Она подошла к нему и отобрала кувшин. Поднялся ветер.
— Это создание, которое нам предстоит захватить, — продолжала она, — умерло в погоне за Тим-ми Валентайном. Ты понимаешь, о чем я? Все, что было в нем человеческого, этого больше нет. Осталась только злость. Негасимая ярость. Нам нужна эта ярость, но чтобы заполучить ее, нужно ее напитать. Из чего вытекает необходимость, как ты выражаешься, срать в кувшины. — Бред сивой кобылы. Но Симона излагала это все с таким видом, как будто втолковывала ребенку, что буква "А" это "А". Для Дамиана это была полная чушь, но он видел, что Симона относится к этому очень серьезно.
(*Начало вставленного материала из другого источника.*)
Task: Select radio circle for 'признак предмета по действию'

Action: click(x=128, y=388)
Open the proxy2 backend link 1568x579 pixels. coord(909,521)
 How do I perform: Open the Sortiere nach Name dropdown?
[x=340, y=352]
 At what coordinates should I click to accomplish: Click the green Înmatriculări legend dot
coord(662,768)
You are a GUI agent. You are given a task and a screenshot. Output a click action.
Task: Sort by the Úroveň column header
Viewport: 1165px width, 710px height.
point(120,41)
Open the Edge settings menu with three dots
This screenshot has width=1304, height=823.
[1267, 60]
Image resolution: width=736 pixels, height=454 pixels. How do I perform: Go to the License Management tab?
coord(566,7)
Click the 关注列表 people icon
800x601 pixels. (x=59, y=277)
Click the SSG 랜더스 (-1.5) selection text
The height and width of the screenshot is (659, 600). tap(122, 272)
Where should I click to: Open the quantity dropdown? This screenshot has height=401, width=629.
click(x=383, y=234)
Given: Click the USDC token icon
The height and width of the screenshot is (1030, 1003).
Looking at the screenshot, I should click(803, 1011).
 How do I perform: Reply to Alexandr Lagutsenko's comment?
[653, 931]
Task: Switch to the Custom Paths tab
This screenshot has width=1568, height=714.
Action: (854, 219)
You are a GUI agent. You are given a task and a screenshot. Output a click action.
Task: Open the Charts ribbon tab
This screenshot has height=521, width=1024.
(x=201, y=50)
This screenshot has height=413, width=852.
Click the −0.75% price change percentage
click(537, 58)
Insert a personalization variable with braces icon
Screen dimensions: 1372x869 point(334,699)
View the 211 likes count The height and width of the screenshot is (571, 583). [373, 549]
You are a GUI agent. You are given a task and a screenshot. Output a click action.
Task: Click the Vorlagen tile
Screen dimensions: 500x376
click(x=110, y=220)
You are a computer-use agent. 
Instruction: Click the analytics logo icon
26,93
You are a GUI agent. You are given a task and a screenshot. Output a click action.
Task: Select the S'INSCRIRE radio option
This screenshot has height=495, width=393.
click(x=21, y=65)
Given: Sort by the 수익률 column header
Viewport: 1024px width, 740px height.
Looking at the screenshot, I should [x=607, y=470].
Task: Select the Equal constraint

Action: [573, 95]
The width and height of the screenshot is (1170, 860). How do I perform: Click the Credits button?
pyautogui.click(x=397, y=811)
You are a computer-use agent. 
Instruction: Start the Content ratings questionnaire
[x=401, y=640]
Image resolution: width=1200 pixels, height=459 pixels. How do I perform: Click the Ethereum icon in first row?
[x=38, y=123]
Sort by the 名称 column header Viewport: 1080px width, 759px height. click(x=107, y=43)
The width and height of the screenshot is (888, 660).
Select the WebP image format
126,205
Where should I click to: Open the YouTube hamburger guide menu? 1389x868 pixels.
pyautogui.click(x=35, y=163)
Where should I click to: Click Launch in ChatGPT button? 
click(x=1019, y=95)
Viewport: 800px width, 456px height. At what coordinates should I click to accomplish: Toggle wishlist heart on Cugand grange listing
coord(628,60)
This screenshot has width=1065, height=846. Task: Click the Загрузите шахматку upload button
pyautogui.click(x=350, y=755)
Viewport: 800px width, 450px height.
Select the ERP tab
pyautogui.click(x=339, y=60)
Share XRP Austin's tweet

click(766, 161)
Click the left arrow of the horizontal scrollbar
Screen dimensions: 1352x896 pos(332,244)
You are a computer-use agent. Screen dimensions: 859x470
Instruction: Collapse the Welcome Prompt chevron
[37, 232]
В ее глазах не было смеха. Разве что только безумие. В свете кровавой луны ее глаза отливали красным.
— И все же это не согласуется с тем, что мы знаем о потустороннем мире, о жизни после смерти... — начал было Дамиан, но Симона не дала ему договорить, зайдясь хриплым ведьминским смехом.
— Когда же вы, люди, научитесь различать метафору и реальность? — сказала она, отсмеявшись. — Неужели ты думаешь, что мы в состоянии понять сверхъестественный мир и описать его в наших, смертных понятиях? Какой вздор. Культура, в которой мы выросли, она навсегда остается с нами — даже после смерти. Чудовища, пожирающие дерьмо, вампиры, даже ваши ангелы и черти — это все существа, порожденные нашим собственным подсознанием, ты согласен? Или ты обвинишь меня в ереси мирского гуманизма?
Ветер вздохнул, погнал по склону прутики и сосновые шишки.
Симона нарисовала на земле белый круг — негашеной известью. С внешней стороны круга расположила четыре буквы непроизносимого имени Бога, а внутри начертила пентаграмму.
— Богохульство, — прошептал Дамиан. Она пропустила его замечание мимо ушей, зато Жак небрежным жестом — как капельдинер в театре — пригласил его войти в круг и занять определенное место. Дамиан открыл было рот, но Жак приложил палец к губам. Потом он надел на голову Дамиану бумажную тиару и отошел на свое место в круге!
Все это время Симона что-то бормотала себе под нос — невразумительный набор слов, из которых Дамиан сумел разобрать только одно или два. То ли это был какой-то иностранный язык, то ли просто бредятина, подумал он. Голос Симоны стал громче. Ветер стих. Из леса выполз туман, подкрашенный красным. Словно в прожилках крови. Дамиан почувствовал чье-то незримое присутствие... ощущение было сродни тому, что он испытывал в детстве, в церкви... соприкосновение с силой Господней... только теперь в этом соприкосновении было что-то грязное и непристойное. По рукам и ногам побежали мурашки. В шепоте ветра явственно различались слова. Ветер нес с собой запах — как в туалете, когда кто-то забыл спустить унитаз. Дамиан попытался закрыть нос рукавом рясы, но ветер ударил его в лицо. Что шептал ветер? Дерьмо дерьмо дерьмо дерьмо мудачье дерьмо дерьмо дерьмо.